Degrees of Recognition

The granting of an honorary degree, a tradition of universities dating back to the Middle Ages, is higher education’s most significant accolade. Such degrees honor those with sustained records of achievement who have made outstanding contributions and who exemplify the ideals for which a university stands. They are not lightly given. It is a university’s ultimate sign of respect.

On May 11, 2013, during the University’s commencement ceremonies, MTSU granted the first two honorary degrees in its 102-year history. Receiving them were two MTSU graduates: former U.S. congressman Bart Gordon and (posthumously) Nobel Prize winner James Buchanan.

Serving the People 

Bart Gordon is a third-generation Blue Raider. At MTSU, he was elected president of the Associated Student Body. He graduated with honors in 1971 and served in the Army Reserves from 1971 to 1972. He graduated from the College of Law at UT–Knoxville in 1973. From 1974 to 1983, he practiced law in Murfreesboro and worked for the Tennessee Democratic Party. In 1984, Gordon was elected to Congress as representative of Tennessee’s sixth district.

Bart Gordon and Sidney McPhee

During his 26-year congressional career, he developed a reputation as the undisputed bipartisan leader in innovation policy. As chair of the House Science and Technology Committee, Gordon helped pass 151 bills and resolutions, all bipartisan.

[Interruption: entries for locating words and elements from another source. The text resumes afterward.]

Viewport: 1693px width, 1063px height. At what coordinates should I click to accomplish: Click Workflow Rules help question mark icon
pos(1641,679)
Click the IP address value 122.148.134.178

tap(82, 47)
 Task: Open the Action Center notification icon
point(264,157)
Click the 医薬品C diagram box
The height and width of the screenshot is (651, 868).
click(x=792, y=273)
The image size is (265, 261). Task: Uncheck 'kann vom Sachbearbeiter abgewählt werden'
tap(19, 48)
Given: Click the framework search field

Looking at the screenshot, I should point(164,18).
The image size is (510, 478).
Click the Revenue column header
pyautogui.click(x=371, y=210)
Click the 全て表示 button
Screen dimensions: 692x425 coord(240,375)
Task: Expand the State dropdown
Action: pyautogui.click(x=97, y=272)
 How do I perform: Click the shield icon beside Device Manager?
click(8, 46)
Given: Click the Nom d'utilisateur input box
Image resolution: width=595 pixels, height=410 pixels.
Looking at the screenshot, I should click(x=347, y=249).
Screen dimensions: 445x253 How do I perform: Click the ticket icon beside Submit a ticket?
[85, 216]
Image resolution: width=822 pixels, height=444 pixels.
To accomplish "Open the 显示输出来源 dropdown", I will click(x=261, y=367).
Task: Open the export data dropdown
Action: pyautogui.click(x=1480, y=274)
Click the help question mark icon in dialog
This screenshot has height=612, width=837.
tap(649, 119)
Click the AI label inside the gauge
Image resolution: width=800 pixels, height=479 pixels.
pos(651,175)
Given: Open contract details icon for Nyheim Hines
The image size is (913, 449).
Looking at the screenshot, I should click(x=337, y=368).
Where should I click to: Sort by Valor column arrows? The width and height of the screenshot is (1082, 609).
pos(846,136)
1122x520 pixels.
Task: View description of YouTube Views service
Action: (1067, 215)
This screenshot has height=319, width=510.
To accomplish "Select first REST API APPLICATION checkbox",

He led the effort to enact the Energy Independence and Security Act of 2007, which increased mileage standards, improved vehicle technology, promoted alternative energy research, and improved energy efficiency in a variety of ways. He was a leading proponent of America’s space program and championed the America COMPETES Act promoting federal investments in innovation to make the U.S. more competitive.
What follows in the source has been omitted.